Problem requirements: Find every line of the records that has "arrow" and return it.

-- Extracted records follows --

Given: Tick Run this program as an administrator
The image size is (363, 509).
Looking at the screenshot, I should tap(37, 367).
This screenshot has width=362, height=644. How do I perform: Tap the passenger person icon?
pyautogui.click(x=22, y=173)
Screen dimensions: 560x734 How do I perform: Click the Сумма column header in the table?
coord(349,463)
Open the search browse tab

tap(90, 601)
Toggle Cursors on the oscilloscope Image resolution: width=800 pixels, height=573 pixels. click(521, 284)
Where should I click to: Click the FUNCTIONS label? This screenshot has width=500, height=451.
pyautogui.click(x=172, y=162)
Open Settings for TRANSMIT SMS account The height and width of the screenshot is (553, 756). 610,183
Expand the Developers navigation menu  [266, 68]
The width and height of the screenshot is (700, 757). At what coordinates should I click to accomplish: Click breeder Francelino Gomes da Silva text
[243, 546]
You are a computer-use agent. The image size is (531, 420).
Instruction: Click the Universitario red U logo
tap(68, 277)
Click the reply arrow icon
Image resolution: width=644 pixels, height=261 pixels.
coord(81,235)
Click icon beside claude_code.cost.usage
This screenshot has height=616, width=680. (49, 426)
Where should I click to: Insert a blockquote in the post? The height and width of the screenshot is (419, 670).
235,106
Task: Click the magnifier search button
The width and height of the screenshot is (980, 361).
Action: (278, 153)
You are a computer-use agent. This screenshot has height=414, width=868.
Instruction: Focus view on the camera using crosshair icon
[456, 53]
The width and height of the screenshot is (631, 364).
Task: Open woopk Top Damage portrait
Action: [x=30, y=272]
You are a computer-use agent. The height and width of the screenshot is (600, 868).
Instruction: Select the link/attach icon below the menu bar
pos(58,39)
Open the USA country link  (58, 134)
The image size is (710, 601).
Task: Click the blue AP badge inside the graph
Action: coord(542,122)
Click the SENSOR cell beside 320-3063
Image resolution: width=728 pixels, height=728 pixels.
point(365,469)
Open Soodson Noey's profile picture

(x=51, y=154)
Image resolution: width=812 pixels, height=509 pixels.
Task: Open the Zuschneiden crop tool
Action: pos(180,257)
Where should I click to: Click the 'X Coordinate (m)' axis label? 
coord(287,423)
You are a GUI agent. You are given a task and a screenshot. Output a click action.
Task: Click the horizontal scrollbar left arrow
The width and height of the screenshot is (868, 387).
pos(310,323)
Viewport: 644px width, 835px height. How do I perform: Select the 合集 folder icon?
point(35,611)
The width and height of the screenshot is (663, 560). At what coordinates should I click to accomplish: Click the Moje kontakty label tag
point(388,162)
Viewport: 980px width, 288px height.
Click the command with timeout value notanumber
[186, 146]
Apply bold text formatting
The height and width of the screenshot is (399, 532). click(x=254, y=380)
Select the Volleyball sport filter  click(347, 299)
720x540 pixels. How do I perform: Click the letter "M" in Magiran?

-- Extracted records concluded --

Answer for this exercise:
Click the reply arrow icon
Task: Click the horizontal scrollbar left arrow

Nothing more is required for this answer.